### Task statement:
Output the records exactly, and drop each picture.

Stored items:
[Start of Attachment]

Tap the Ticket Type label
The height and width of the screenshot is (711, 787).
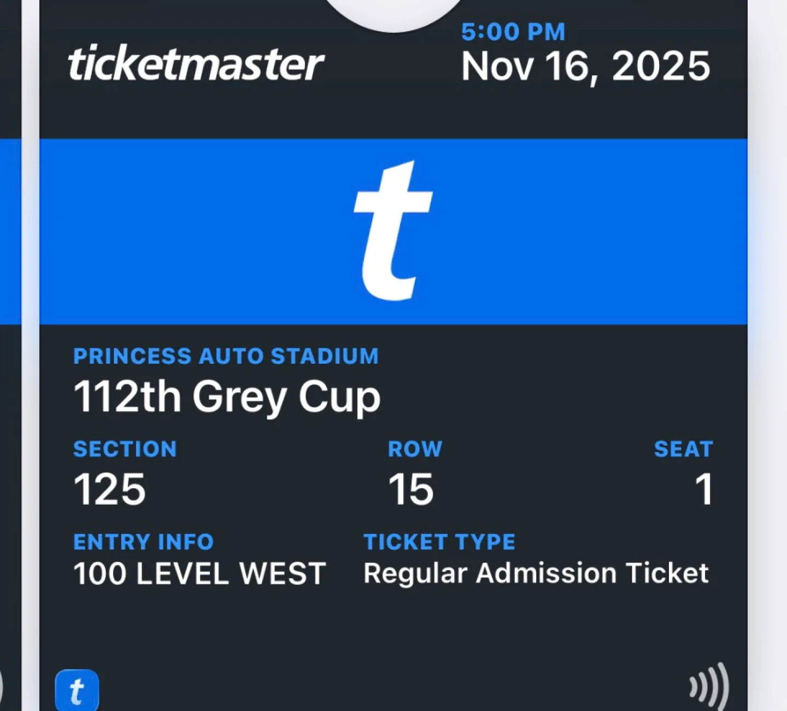[439, 542]
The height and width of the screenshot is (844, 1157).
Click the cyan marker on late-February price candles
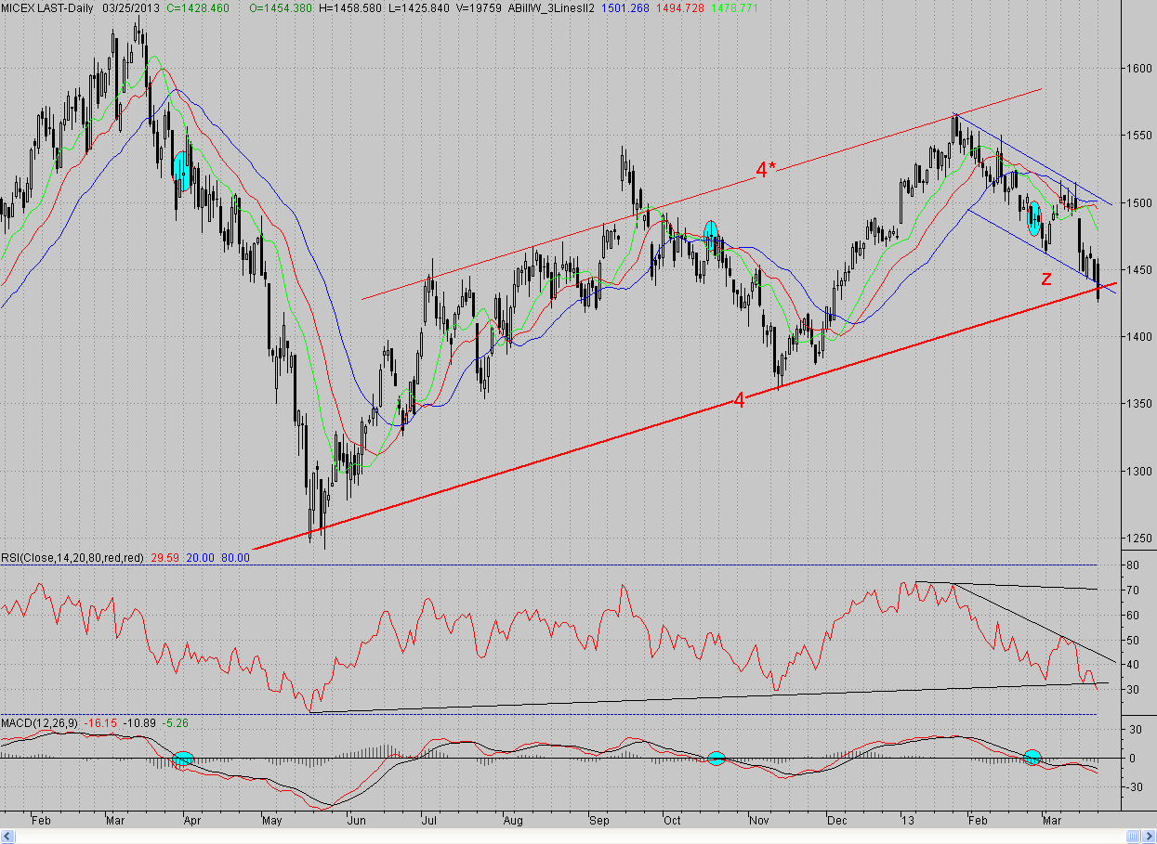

[End of Attachment]

### Expected answer:
Tap the Ticket Type label
The height and width of the screenshot is (711, 787).
[439, 542]
The height and width of the screenshot is (844, 1157).
Click the cyan marker on late-February price candles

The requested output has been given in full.